The price to play at the EPL’s upper echelon prohibits most teams from sniffing a title run, let alone winning one: since the Premier League’s inception in 1992 (top-tier English football has existed under different names since the 19th century), only five teams have won the title, and one team — Manchester United — has won it 13 times.

This year, Leicester City spent $50 million bringing in players and brought back $8.5 million in players sold. Each time Leicester takes the field against a top-four side, there’s at least one — and often a handful — of players on the opposing team who cost more than the Foxes’ entire roster.

Not only does the high price of entry preclude many teams from grabbing a title; the relentless churn of the 38-game season tends to separate the wheat from the chaff, dividing the contenders and the pretenders with little time for Cinderellas.

In the EPL, there are no playoffs: you simply play each team in the league twice — one home, one away — and the team with the best results earns the title.

There are no wild cards, no playoff upsets, no Cinderella stories.
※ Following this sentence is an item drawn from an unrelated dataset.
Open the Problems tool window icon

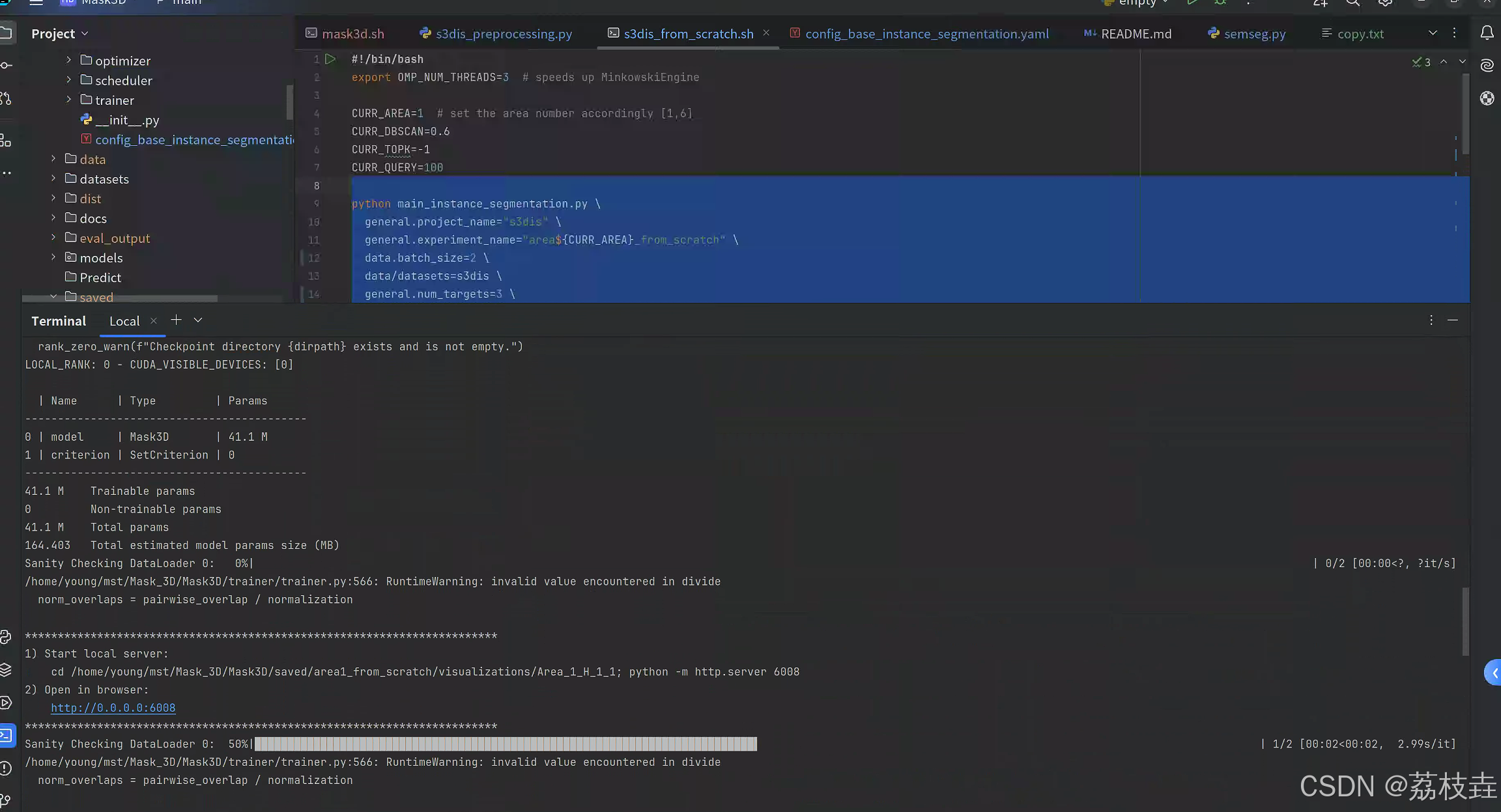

Until Leicester.

If Leicester City manage to hold on and win the Premier League title, it would arguably be the biggest Cinderella story in the history of sports.

There is no American equivalent; the closest I can conjure is the 1954 Milan High basketball team immortalized in “Hoosiers,” and even Jimmy Chitwood wasn’t facing odds like these.

The best part of Leicester’s improbable run is that they’re a joy to watch play: in an era marked by high-priced talent that seems like it must be coaxed and cajoled to simply track back and exert full effort, the Foxes boast a team full of irrepressible players with seemingly boundless energy.

With Jamie Vardy, Riyadh Mahrez and Marc Albrighton leading the attack, N’Golo Kante and Danny Drinkwater solidifying the middle and Wes Morgan, Robert Huth and Casper Schmeichel buttressing the back, Leicester City is a dynamic yet sturdy squad.

They are also led by Claudio Ranieri, a lovable 64-year-old Italian whose calling card has been his willingness to get out of the way and let his team play — including off the field, where Ranieri lets his boys indulge in pizza and beer after big wins, modern fitness bedamned.

Sports fans, we all know that February can be dark. Let Leicester City light yours up.